Al contrario de lo que pueda resultar recomendable para otras fobias, el problema de volar mucho es que no solo acumulas experiencias positivas, sino también negativas. Las neuronas que me quedaban del primer vuelo a Londres las perdí en otro Ryanair de Porto a Bruselas en el que mientras las maletas y ordenadores se desbarataban sobre nuestras cabezas, una entrañable anciana rezaba en alto, rosario en mano, en un ritual de extremaunción colectivo.

Aún con todo, me atreví a cruzar el charco hasta tres veces (seis, si contamos el viaje de vuelta) y, curiosamente, en ninguno de aquellos largos viajes sufrí el pánico que tuve en algunos vuelos cortos. Por eso, cuando otras personas con miedo a volar me preguntan cómo lo he conseguido, yo les digo que la imposibilidad real de escapar de un cacharro que sobrevuela el vasto océano durante las siguientes doce horas también te pone en tu sitio. Eso sí, el último viaje transoceánico que hice, a Cuba, lo acabé antes de tiempo por la ansiedad que sufrí en la isla, uno de los sitios más seguros y encantadores en los que he estado. Ostento el cuestionable honor de haber sido recetada con antidepresivos en una consulta durante mis vacaciones.
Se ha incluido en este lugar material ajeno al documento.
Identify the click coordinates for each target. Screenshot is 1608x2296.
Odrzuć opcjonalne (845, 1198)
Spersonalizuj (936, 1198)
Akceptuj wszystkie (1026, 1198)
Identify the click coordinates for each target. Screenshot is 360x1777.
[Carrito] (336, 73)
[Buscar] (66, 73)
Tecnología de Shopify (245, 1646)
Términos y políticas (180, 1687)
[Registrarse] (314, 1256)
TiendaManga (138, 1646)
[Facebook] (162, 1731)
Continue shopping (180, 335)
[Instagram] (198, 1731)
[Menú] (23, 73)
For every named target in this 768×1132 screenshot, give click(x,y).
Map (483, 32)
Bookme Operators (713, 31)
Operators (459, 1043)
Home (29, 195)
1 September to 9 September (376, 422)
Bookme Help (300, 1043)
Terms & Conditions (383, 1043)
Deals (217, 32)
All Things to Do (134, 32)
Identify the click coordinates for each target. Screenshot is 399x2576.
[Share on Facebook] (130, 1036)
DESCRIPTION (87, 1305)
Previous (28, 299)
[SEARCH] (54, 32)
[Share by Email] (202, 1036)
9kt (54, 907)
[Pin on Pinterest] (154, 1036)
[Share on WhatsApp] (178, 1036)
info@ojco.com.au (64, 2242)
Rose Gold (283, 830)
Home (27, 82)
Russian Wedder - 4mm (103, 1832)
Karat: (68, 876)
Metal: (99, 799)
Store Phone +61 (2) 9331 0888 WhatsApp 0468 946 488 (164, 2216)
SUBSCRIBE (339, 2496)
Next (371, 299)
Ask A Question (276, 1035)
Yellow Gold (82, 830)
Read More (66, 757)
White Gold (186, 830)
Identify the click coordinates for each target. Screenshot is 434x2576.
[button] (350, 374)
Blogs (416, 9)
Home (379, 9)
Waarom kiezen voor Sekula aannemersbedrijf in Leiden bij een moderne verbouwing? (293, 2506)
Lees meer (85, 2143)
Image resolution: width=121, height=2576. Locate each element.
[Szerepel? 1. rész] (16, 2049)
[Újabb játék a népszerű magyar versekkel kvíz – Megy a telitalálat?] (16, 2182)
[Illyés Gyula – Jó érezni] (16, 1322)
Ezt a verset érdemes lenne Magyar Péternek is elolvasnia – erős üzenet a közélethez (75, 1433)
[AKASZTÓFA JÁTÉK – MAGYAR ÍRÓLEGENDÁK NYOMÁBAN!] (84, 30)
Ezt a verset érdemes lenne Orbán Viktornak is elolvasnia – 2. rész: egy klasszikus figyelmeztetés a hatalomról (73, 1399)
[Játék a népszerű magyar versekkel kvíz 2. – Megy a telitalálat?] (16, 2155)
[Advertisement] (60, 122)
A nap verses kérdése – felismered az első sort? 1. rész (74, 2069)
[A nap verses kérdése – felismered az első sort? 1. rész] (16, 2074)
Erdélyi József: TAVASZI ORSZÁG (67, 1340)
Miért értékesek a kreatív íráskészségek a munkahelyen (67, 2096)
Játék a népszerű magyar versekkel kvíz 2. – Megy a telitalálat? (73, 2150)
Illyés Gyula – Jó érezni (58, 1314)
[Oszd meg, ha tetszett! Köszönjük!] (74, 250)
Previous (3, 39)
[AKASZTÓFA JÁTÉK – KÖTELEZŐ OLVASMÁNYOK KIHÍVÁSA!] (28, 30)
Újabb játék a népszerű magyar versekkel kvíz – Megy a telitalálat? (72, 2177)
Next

No cabe duda: la sanidad cubana, buenísima.

Abro el Instagram y me convenzo a mí misma de que viajar al tuntún se ha convertido en un nuevo snobismo que atenta contra el medio ambiente, el paisaje, las ciudades y el buen gusto en general. Pero el veneno de la envidia es poderoso y ya miro destinos baratitos en compañías low-cost mientras mi novio ejercita los brazos y la paciencia.